George Powers George Powers

It's a major problem that takes and affects lives every year right here in Texoma. Driving while intoxicated is a constant battle for law enforcement and the legal system, and a danger for every Texoma family on the road.

According to TX-DOT, 955 people were killed and 17,500 were injured by drunk drivers in Texas last year alone. And Texomans know the consequences of drunk driving all too well.  

On July 17, driving with a blood alcohol content of .240, George Powers struck an SUV with his truck. He was driving the wrong way on US 287 when he caused the crash on the Wilson Overpass. Diann Nicole Siple, 22, was killed in that crash. Her husband, 22-year-old Joshua Siple, was critically injured and another passenger thrown from the vehicle in the collision.

Then on August 1, driving with a BAC of .259, 38-year-old Spencer Risinger Jr. slammed his Chevrolet Tahoe into a Hummer carrying a family of four from Colorado. Risinger was driving the wrong way along US 287 near Vernon. Department of Public Safety troopers said both vehicles immediately burst into flames. All five people died on scene.

Sheriff David Duke said Wichita County sees between five and 10 deaths from drunk drivers every year. "We're reminded probably every other month of a bad accident that was created by an intoxicated driver," said Sheriff Duke.

Sheriff Duke also said drunk drivers are a danger his deputies face on a daily basis. "We've had deputies that have nearly been struck head on or rear ended by DWI's," he said. "And not only at night time but daytime."

Newschannel 6 rode along with deputy John Warner Saturday night. In just two hours, Newschannel 6 crews captured three suspected DWI stops. In one of those stops a man was arrested for driving drunk with two kids in the car. Deputies said he blew at over twice the legal limit.

According to Sheriff Duke, his deputies stop anywhere between five and 12 intoxicated drivers on an average weekend. "If the sheriff's office can arrest up to 10 DWI's in a weekend," he said, "imagine how many others that get by."

Some of those drunk drivers just don't stop. In the past two weeks nearly 20 people appeared in Wichita County District Courts for repeat DWI offenses.  Newschannel 6 set out to find the face of this problem in Texoma: it didn't take long.

Searching alphabetically, before getting through the A's, we came upon John Ayala Jr. Ayala is currently facing a felony DWI Repetition charge. His previous convictions include two misdemeanor DWI's and nine cases of Driving While License Suspended, dating back to July of 1989.  Those are in addition to a laundry list of other charges including seven counts of Deadly Conduct.

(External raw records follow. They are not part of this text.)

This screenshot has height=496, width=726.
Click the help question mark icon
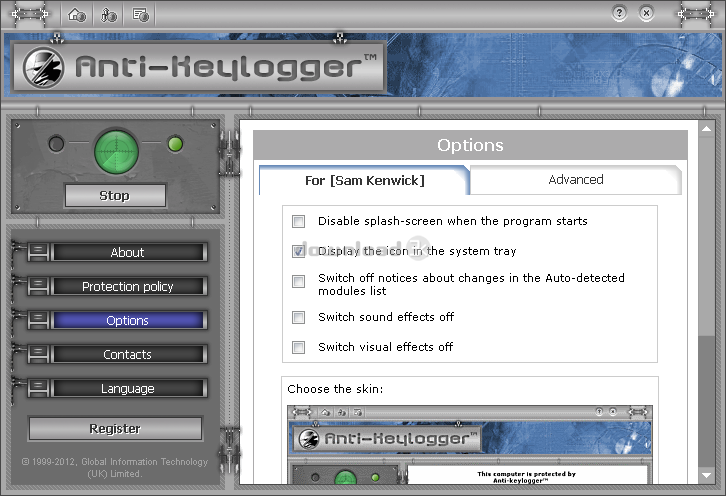click(x=620, y=14)
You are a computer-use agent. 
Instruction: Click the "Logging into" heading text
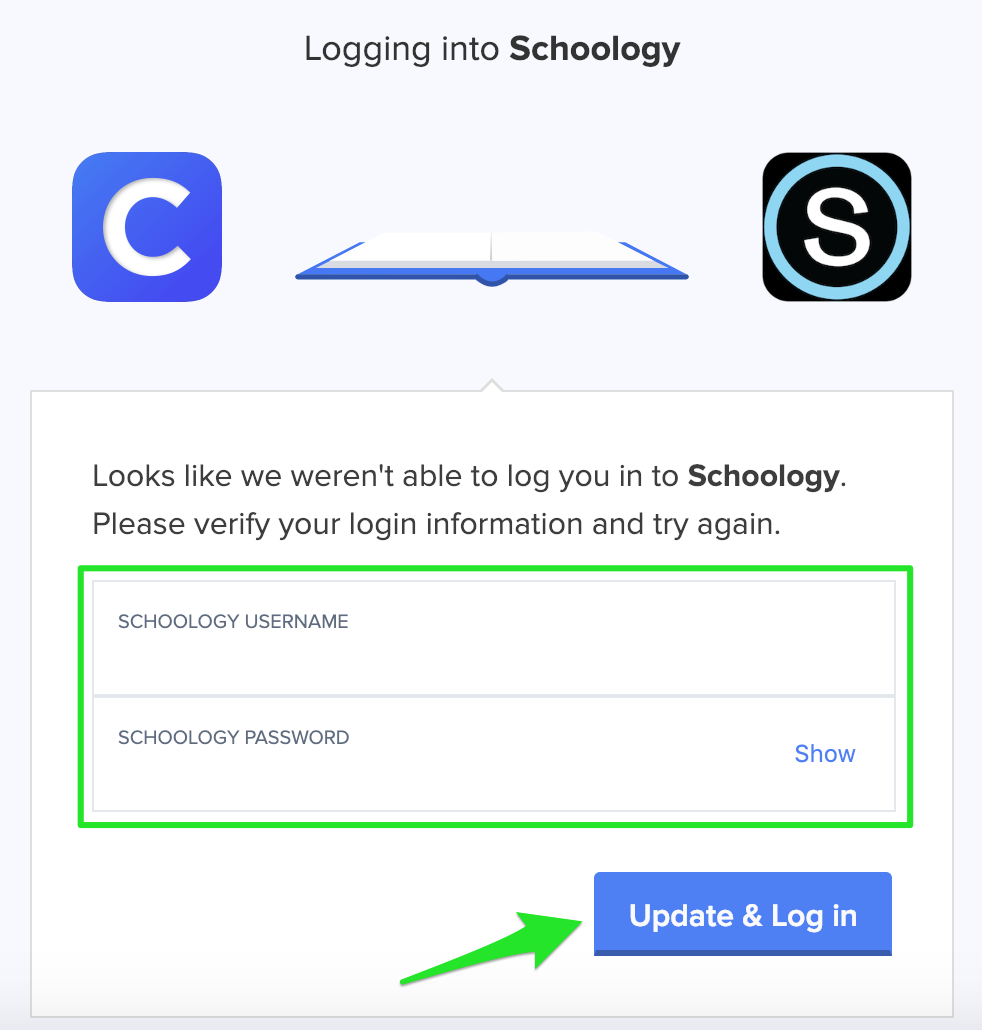coord(401,50)
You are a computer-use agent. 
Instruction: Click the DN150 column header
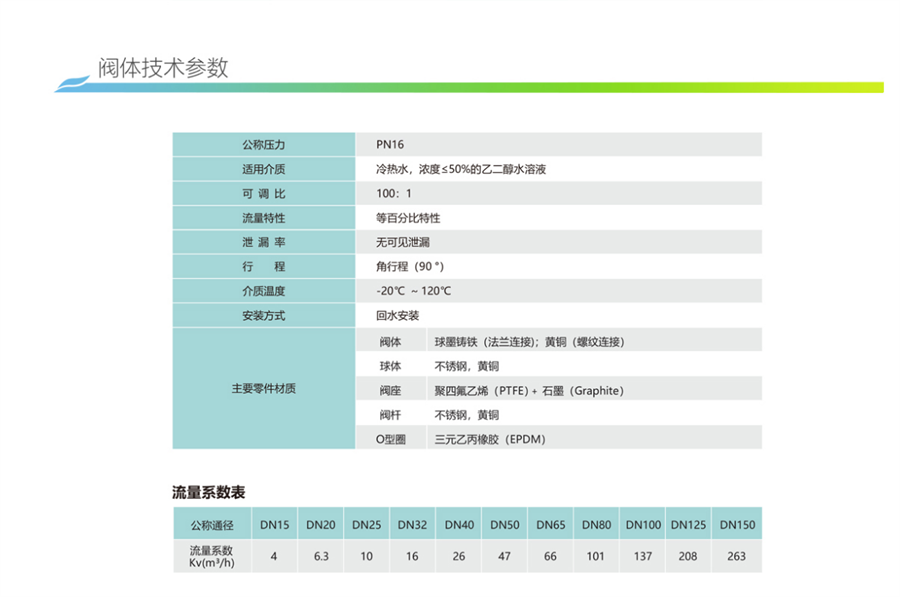coord(737,524)
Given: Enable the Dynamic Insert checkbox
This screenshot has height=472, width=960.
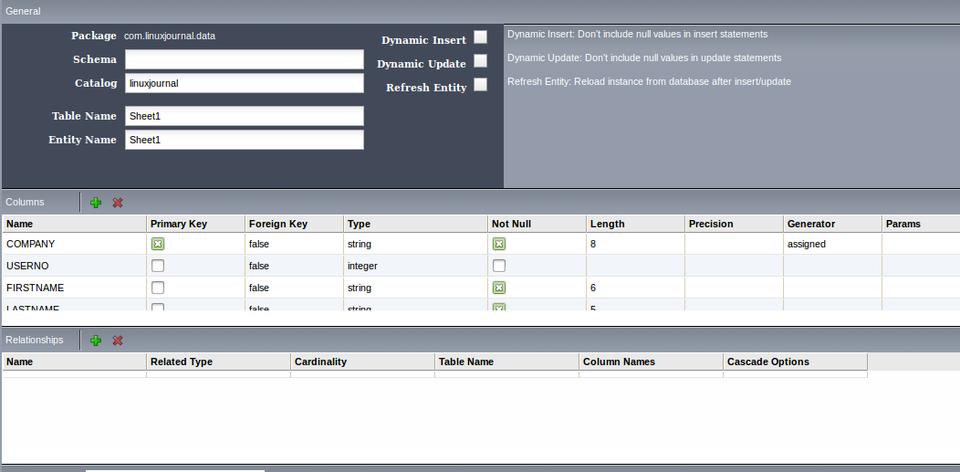Looking at the screenshot, I should tap(481, 37).
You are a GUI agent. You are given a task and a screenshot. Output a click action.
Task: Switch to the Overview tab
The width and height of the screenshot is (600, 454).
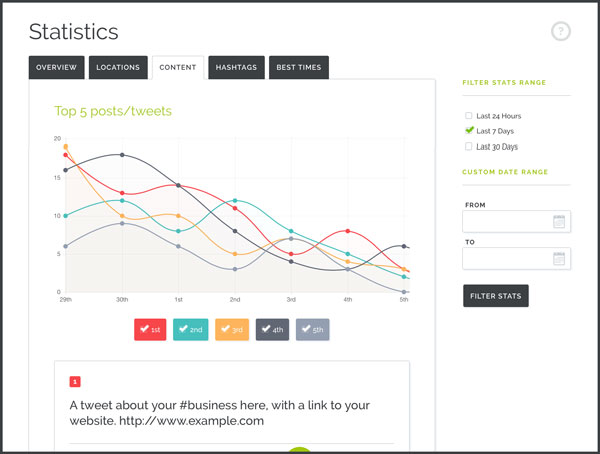tap(56, 68)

John Gillespie heads up the Intoxication Prosecution Unit for the Wichita County District Attorney's office. He said it's a never ending battle keeping repeat offenders off the streets. "It doesn't matter whether their license is suspended or not," he said.  "If they're willing to drive drunk, they're willing to drive without a license."

Gillespie sees the dangers of drivers like Ayala all the time.  "I've worked with these victims' families who've lost loved ones over impaired drivers," he said.  "The number one question I get is why, why did this have to happen?"

Gillespie said Texas law doesn't provide a way to permanently revoke someone's license. Judges can order interlock devices for offender's vehicles as a bond condition or for repeat offenses within five years.

Ayala has been ordered to have an interlock device. A violation report shows he blew a .096 last October, a violation of his bond. Ayala was on the October 15, 2010 docket for a pre-trial conference in the 78th District Court. His status for that appearance: out on bond.

Ayala is scheduled for another pre-trial conference November 19. Until then, he's still on the street.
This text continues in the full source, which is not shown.